**Available data:**
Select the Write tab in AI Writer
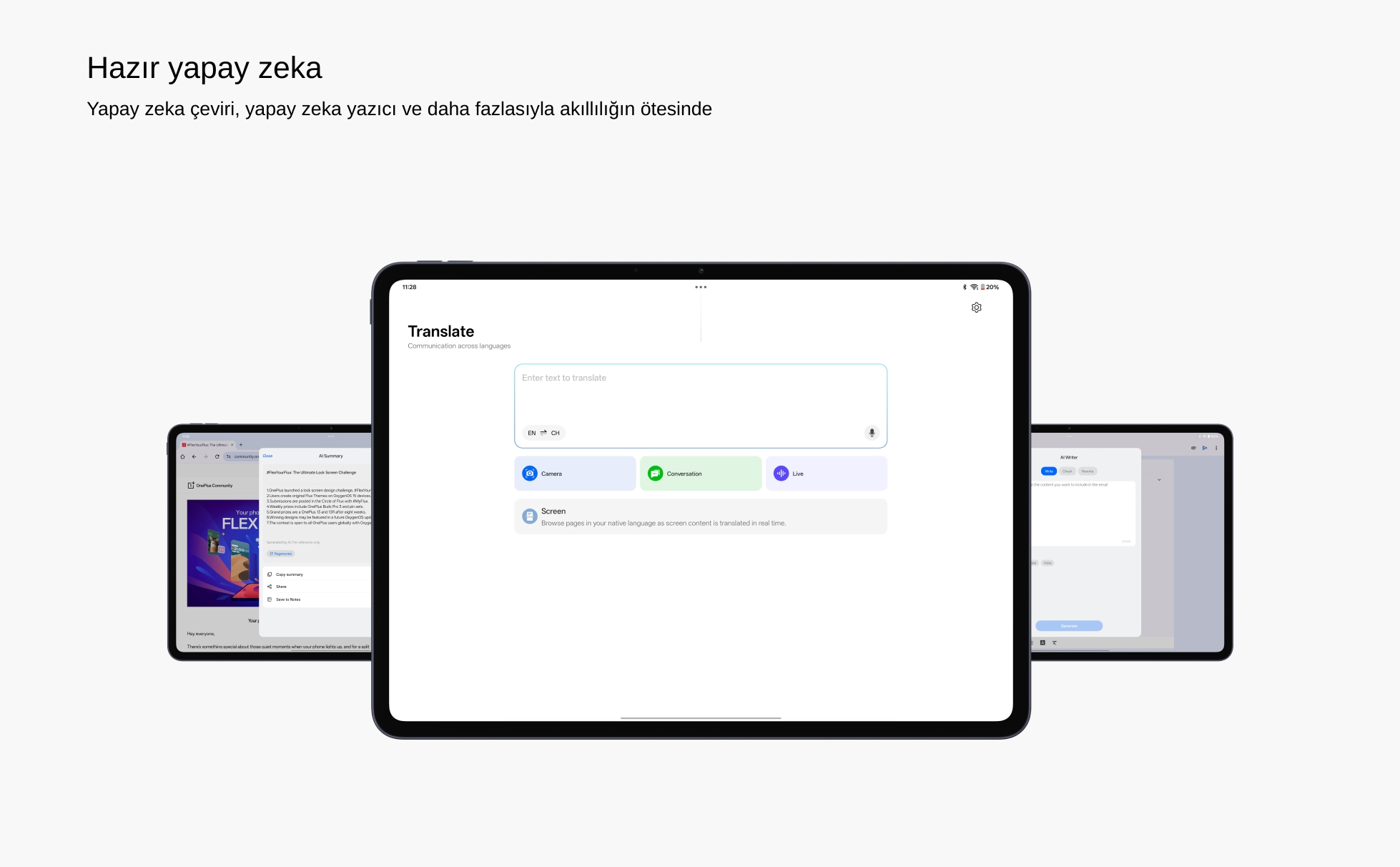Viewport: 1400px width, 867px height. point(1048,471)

* * *

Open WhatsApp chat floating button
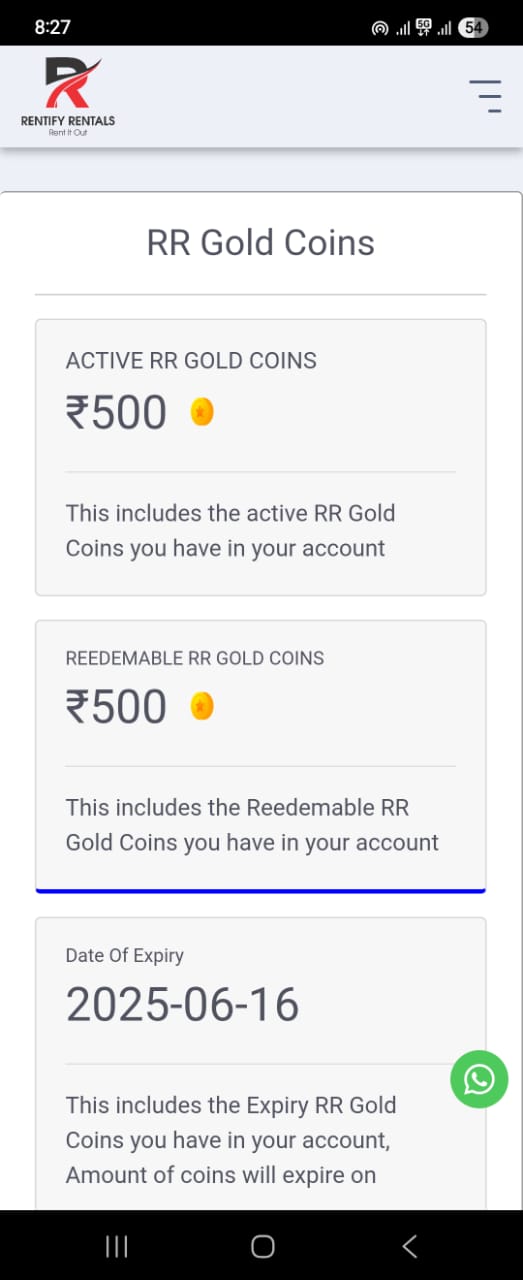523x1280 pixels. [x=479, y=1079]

---

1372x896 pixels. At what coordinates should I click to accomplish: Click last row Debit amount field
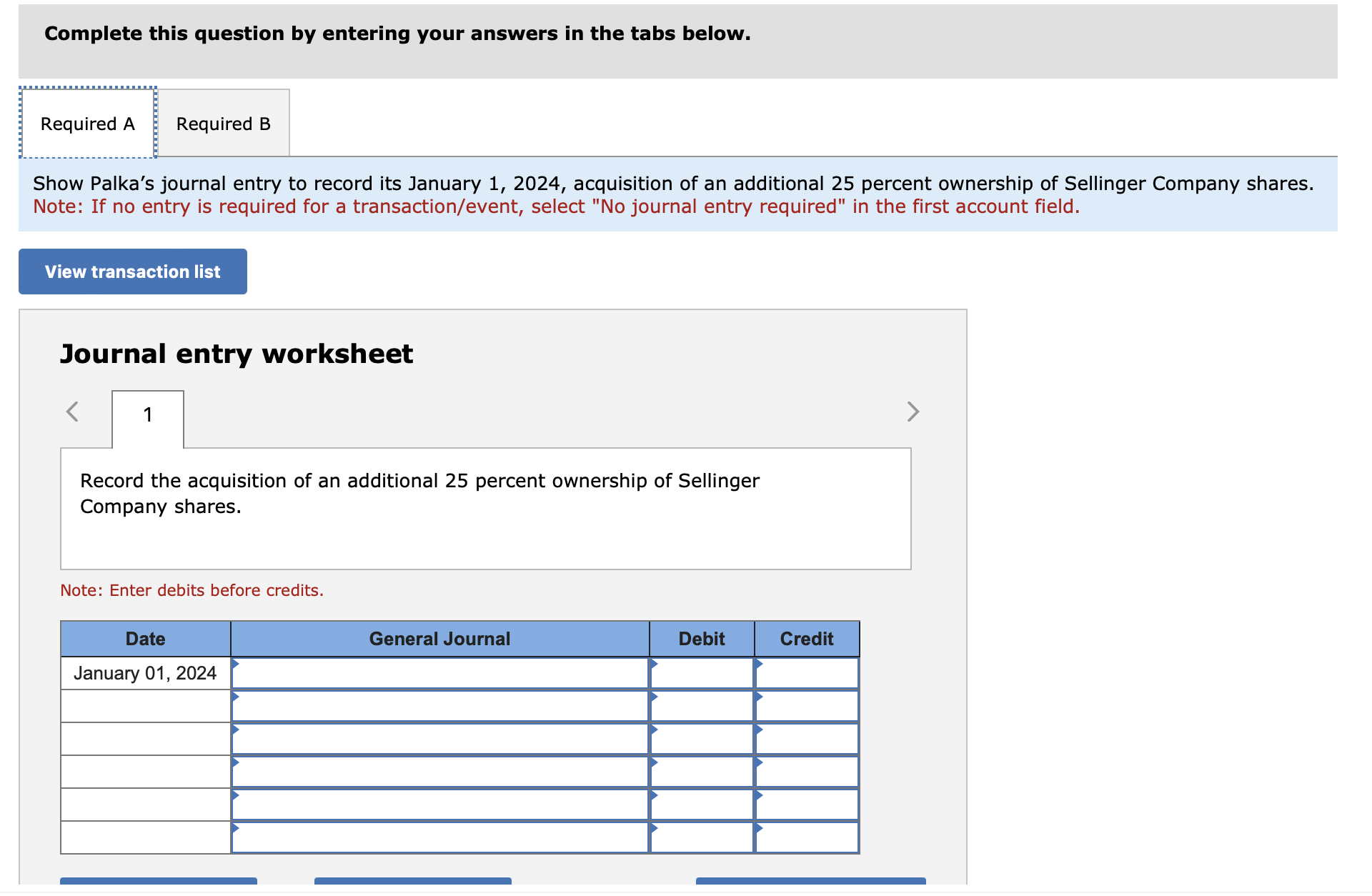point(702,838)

**Task prompt:** Rescale the rows beginning at the line that contains "1372x896 pixels. At" and ending after the line that contains "point(702,838)", repeating them in full with the requests included, but multiply each coordinate in the answers by 1.25 and round to the nearest whole number, halves up. Give only those lines and omit the pictures.

**Solution to this task:**
1372x896 pixels. At what coordinates should I click to accomplish: Click last row Debit amount field
point(878,1048)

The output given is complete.